Records locating screen elements

--------

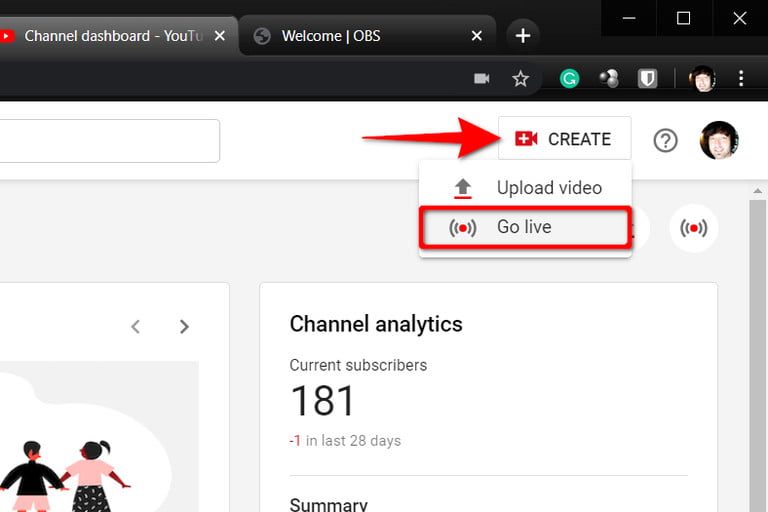Open the YouTube account avatar menu
Image resolution: width=768 pixels, height=512 pixels.
point(719,140)
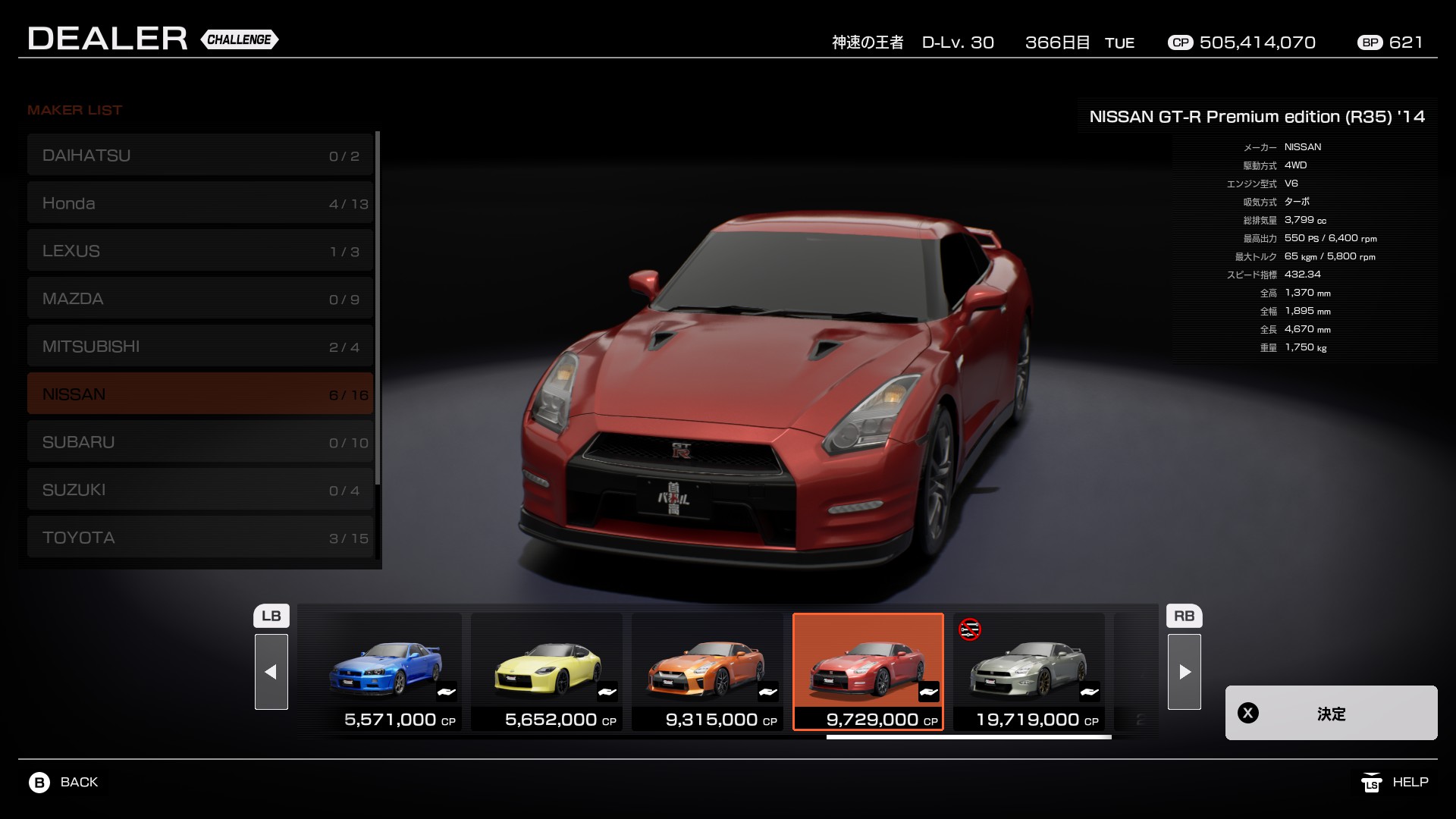The height and width of the screenshot is (819, 1456).
Task: Select TOYOTA in the maker list
Action: click(x=200, y=537)
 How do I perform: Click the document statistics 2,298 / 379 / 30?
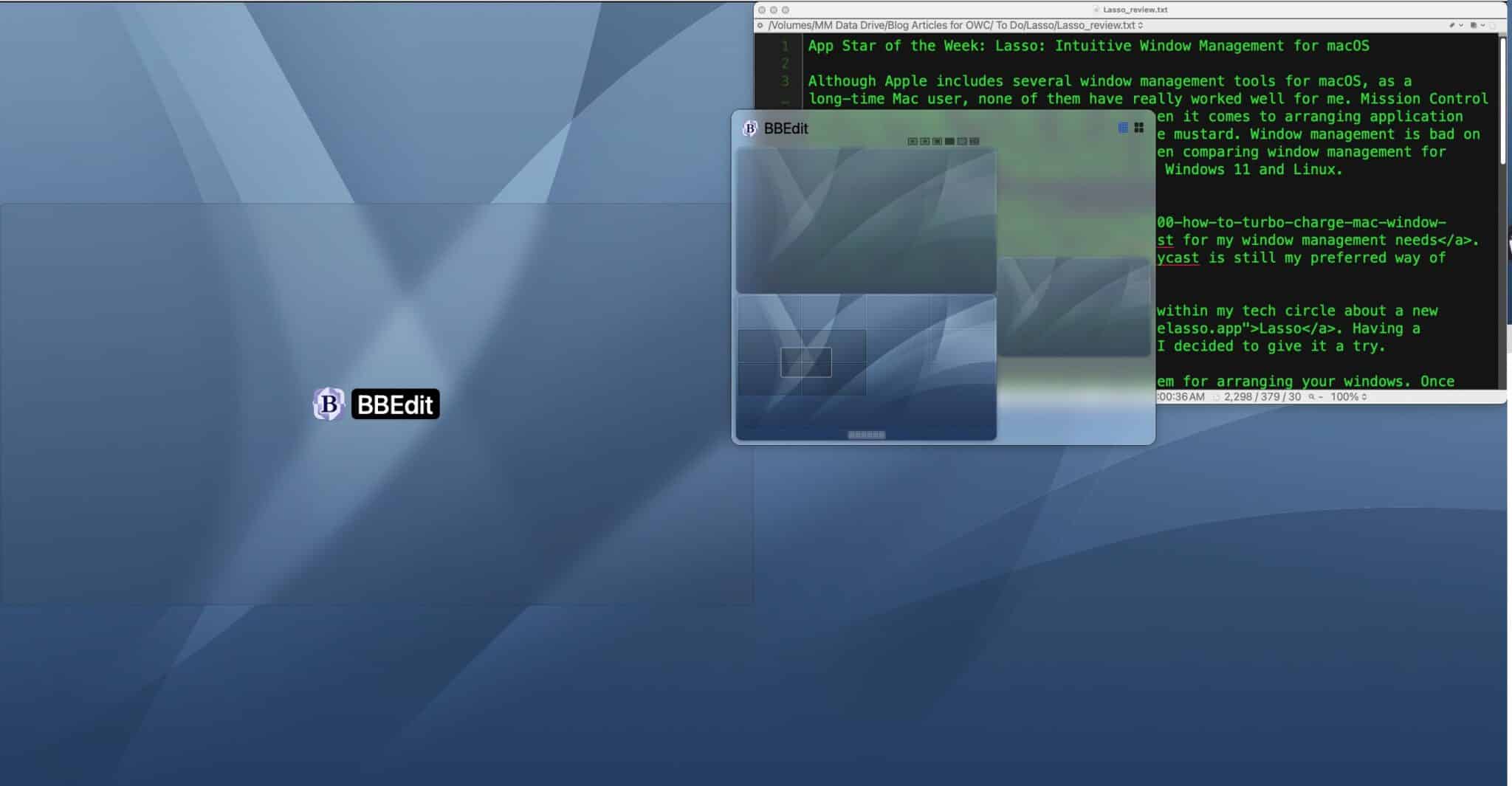tap(1262, 396)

--------

Revise the material above so that "document statistics" becomes "word count", keeping everything else the same. Omit the pictures from your version.

Open the YouTube account avatar menu
Image resolution: width=768 pixels, height=512 pixels.
point(719,140)
The height and width of the screenshot is (819, 1456).
Task: Select TOYOTA in the maker list
Action: click(x=200, y=537)
 How do I perform: Click the word count 2,298 / 379 / 30?
tap(1262, 396)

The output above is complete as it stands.